First announced in August 2023, the scheme involves cyber security not-for-profit CREST and certification organization IASME as the delivery partners for the scheme, managing assessments and bringing the assured exercising service providers on board.

"In some respects, there is no difference between our delivery partners – both will adhere to the NCSC’s strict standards for assessing technical and organizational capability," said Catherine H, NCSC's head of assured professional services schemes, industry assurance.

"However, the model each is using for the processes of onboarding, ongoing management and off-boarding of suppliers is different.
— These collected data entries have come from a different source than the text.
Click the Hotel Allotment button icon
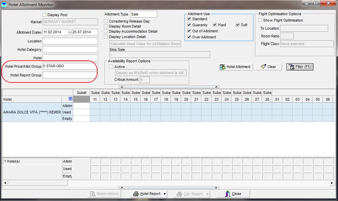The width and height of the screenshot is (338, 201). (223, 67)
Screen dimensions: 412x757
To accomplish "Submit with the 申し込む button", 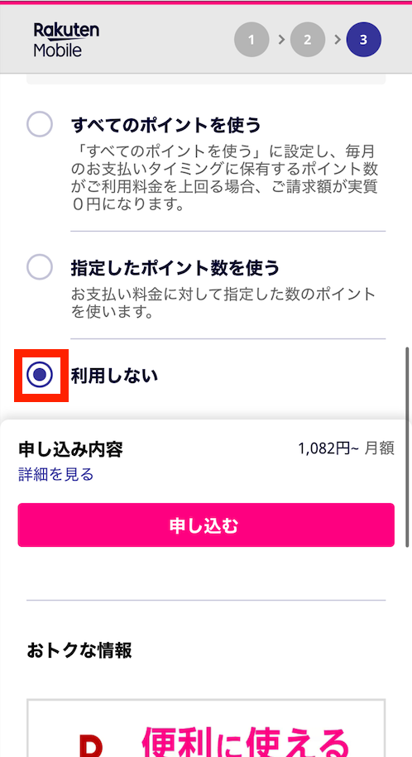I will pos(206,525).
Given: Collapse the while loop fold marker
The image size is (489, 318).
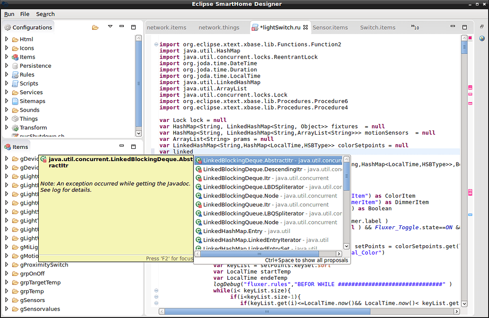Looking at the screenshot, I should tap(156, 290).
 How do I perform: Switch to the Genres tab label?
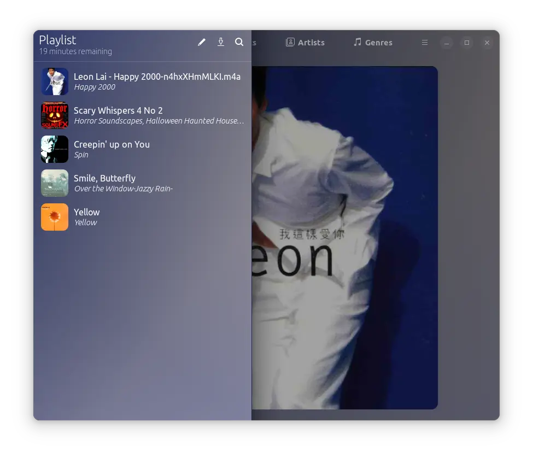[378, 43]
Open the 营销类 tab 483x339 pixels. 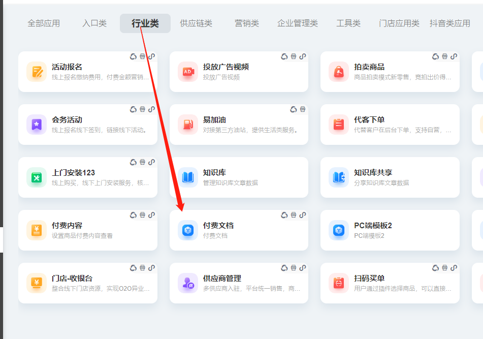(247, 23)
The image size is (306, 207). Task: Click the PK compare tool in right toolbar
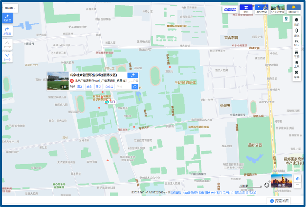297,42
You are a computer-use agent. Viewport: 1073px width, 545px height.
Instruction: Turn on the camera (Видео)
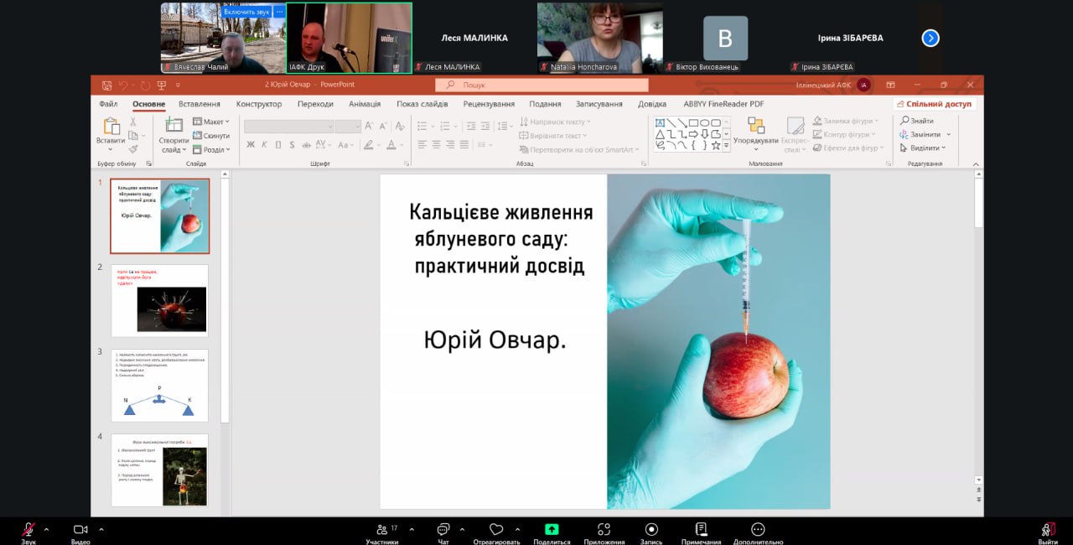point(80,530)
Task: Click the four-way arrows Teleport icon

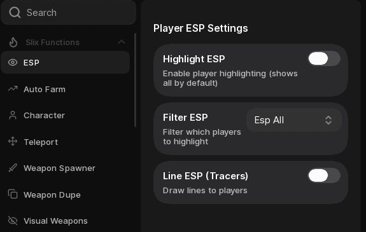Action: click(x=13, y=141)
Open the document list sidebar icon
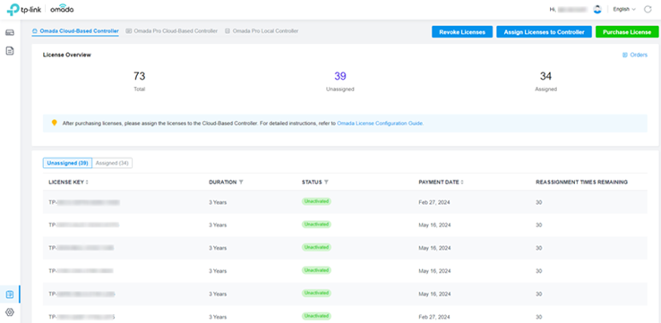 tap(10, 51)
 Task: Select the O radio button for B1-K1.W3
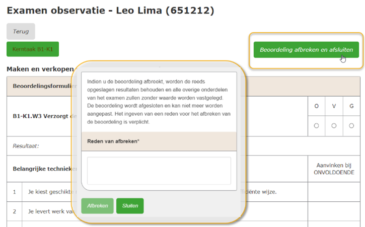coord(316,126)
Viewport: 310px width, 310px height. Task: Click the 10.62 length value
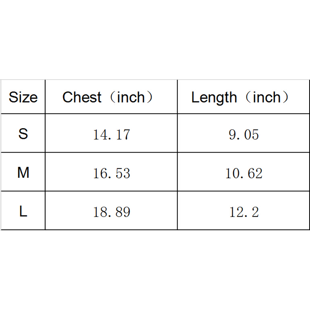[x=244, y=173]
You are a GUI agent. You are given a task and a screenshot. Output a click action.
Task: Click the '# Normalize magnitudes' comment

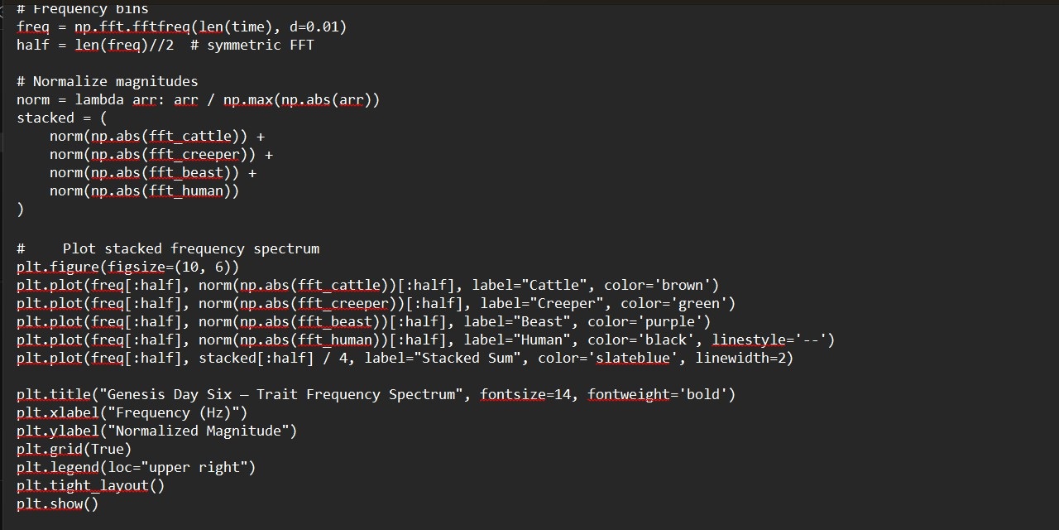(x=107, y=81)
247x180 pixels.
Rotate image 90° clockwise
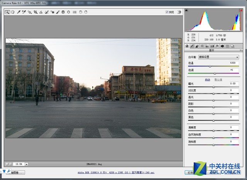pyautogui.click(x=86, y=12)
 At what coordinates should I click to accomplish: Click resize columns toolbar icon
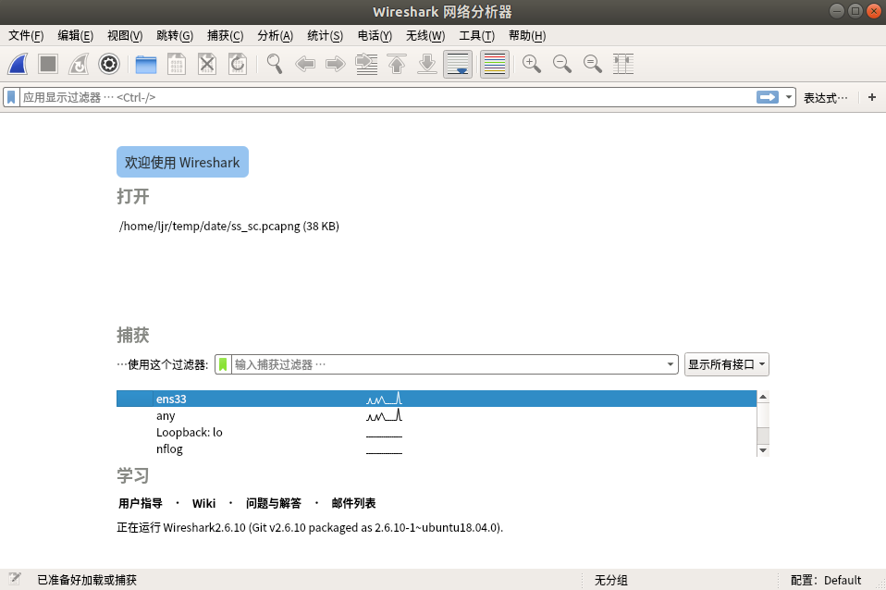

Having two delivery partners means potential providers have two routes to apply for membership of the CIR Level 2 scheme and can choose whichever is best for their business."

Inside the NCSC Cyber Incident Exercising scheme

The NCSC Cyber Incident Exercising scheme gives organizations access to approved service providers that will create bespoke, structured table-top or live-play cyber incident exercises. 

It's designed to complement the NCSC’s free Exercise in A Box tool, which allows organizations to test their incident response against a host of generic cyber incident scenarios.

"I’ve often said the first time you try out your cyber incident response plan shouldn’t be on the day you are attacked. So, if you do only one thing on a regular basis, incident exercising should be it," said NCSC director of operations Paul Chichester.

"Exercising in a safe and supportive environment will allow all the relevant teams and individuals to properly understand their roles and maximize their effectiveness during an incident. In turn this will help to minimize harm and improve the resilience of both individual organizations and the UK as a whole."

However, the scheme doesn't cover category 1 and category 2 incidents, as defined by the UK cyber incident categorization system.

Category 1 incidents are national cyber emergencies causing sustained disruption to the UK’s public services or affecting national security, and leading to severe economic and social impacts or deaths.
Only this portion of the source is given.